Bovins interdits d'estivage en France : un plan B pour la moitié d'entre eux

Bovins interdits d’estivage en France : un plan B pour la moitié d’entre eux

La moitié des quelque 4000 bovins vaudois interdits d’estivage en France, afin d’éviter d’introduire la dermatose nodulaire contagieuse (DNC) en territoire suisse, a pu trouver des places sur d’autres pâturages. L’autre moitié des vaches a toutefois été contrainte de rester à la ferme, occasionnant d’importants défis pour les agriculteurs et agricultrices concernés.

Parmi les 2000 animaux bénéficiant d’une solution alternative, la moitié a « trouvé une place sur d’autres alpages du canton », tandis que l’autre moitié est « dans d’autres régions ou sur d’autres exploitations en plaine », a indiqué Martin Pidoux, directeur de Prométerre, l’association vaudoise de promotion des métiers de la terre. Une bourse d’échange romande a été mise en place pour mettre en relation les éleveurs disposant de places d’alpage avec ceux cherchant des solutions pour leurs bêtes.

Martin Pidoux décrit les éleveurs concernés comme « résilients » mais aussi « désabusés » par la situation. « Même s’ils comprennent la nécessité de rester indemnes de DNC en Suisse, la majorité estime qu’un estivage en France aurait été possible, moyennant certaines précautions, comme des vaccins préalables ou une séparation stricte des animaux », explique-t-il.

Coup dur pour les paysans

Annoncée en février par l’Office fédéral de la sécurité alimentaire et des affaires vétérinaires (OSAV), la décision de priver les bovins d’estivage en France pour la saison 2026 a été un coup dur pour les paysans concernés. Environ 160 éleveurs vaudois représentant 4000 bêtes, principalement le long du Jura de La Rippe à Yverdon, ont été touchés. Une trentaine d’éleveurs genevois ainsi que quelques éleveurs neuchâtelois, jurassiens et fribourgeois représentant environ 2000 animaux sont également concernés.

Normalement, les vaches partent vers la mi-mai sur les pâturages d’altitude et ne reviennent en plaine qu’à la fin de l’été. Pour les paysans, les bovins restant à la ferme pendant cette période impliquent « forcément un gros travail supplémentaire, car il faut s’occuper de tous ces animaux en plus des autres travaux », souligne Martin Pidoux.

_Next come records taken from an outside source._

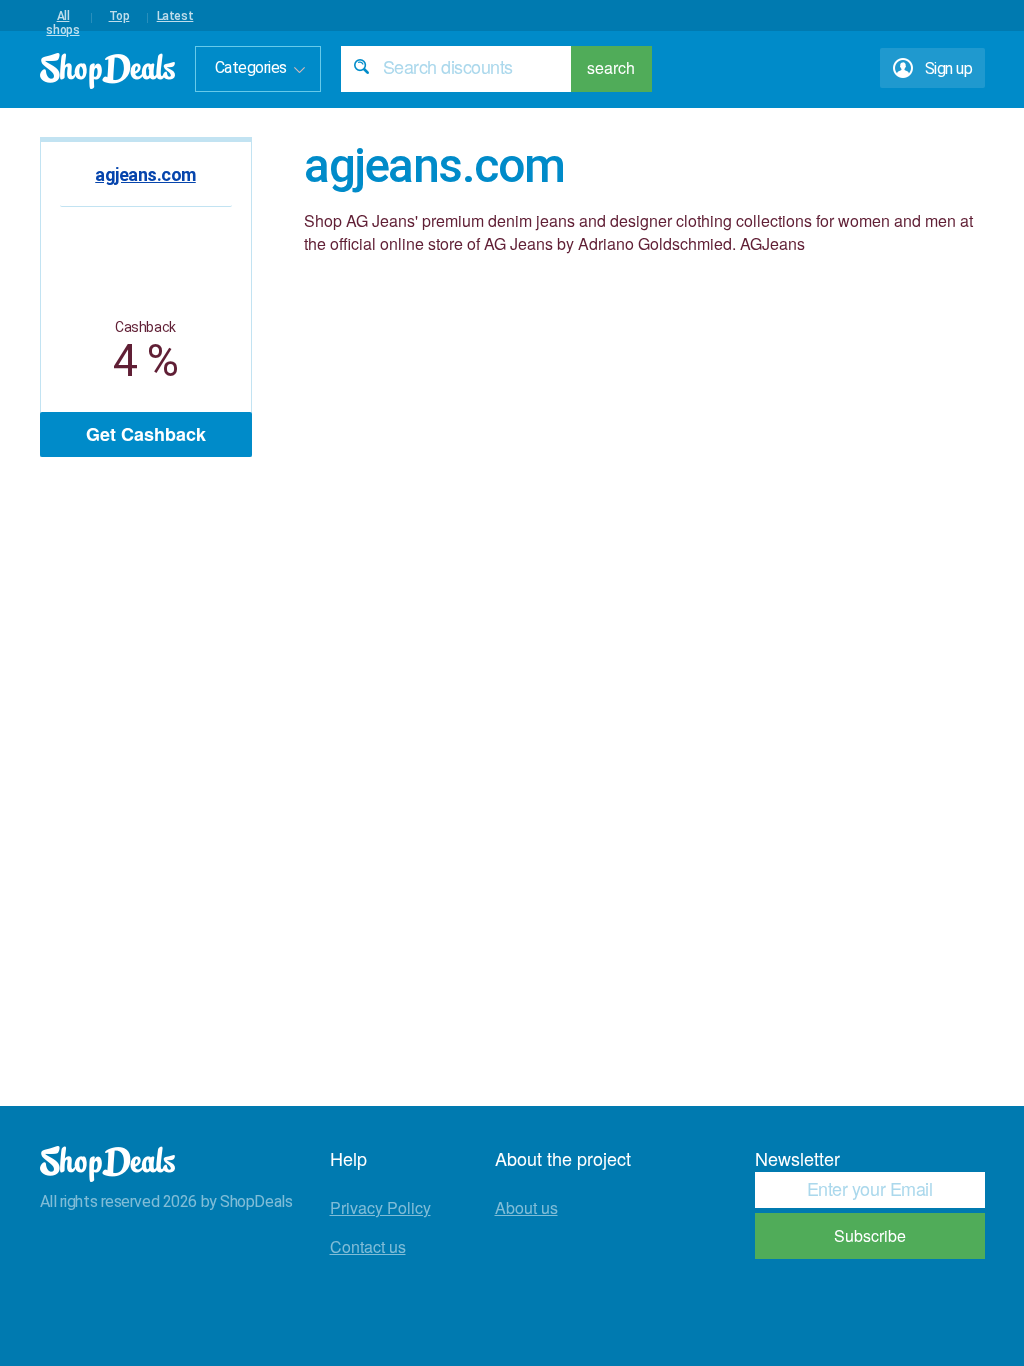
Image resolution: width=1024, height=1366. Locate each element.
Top (119, 16)
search (611, 67)
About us (526, 1207)
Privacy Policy (380, 1207)
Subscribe (870, 1235)
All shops (62, 16)
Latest (175, 16)
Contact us (368, 1246)
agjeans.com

Alimentation, chaleur et fumier

Pour les éleveurs n’ayant pas trouvé de solution alternative, la question de l’alimentation constitue le défi principal. Alors que sur le pâturage, les bovins broutent l’herbe à disposition, la situation se complique pour ceux restés à la ferme. « Il faut disposer de fourrage pour les nourrir, soit en puisant dans les stocks des années précédentes, soit en consacrant plus de surfaces fourragères, soit en achetant ce fourrage à des collègues », précise Pidoux.

La gestion de la chaleur estivale en plaine pose également des soucis. « Avec ces températures, on garde les vaches à l’intérieur, certaines exploitations possèdent des ventilateurs », indique le député au Grand Conseil vaudois et agriculteur José Durussel.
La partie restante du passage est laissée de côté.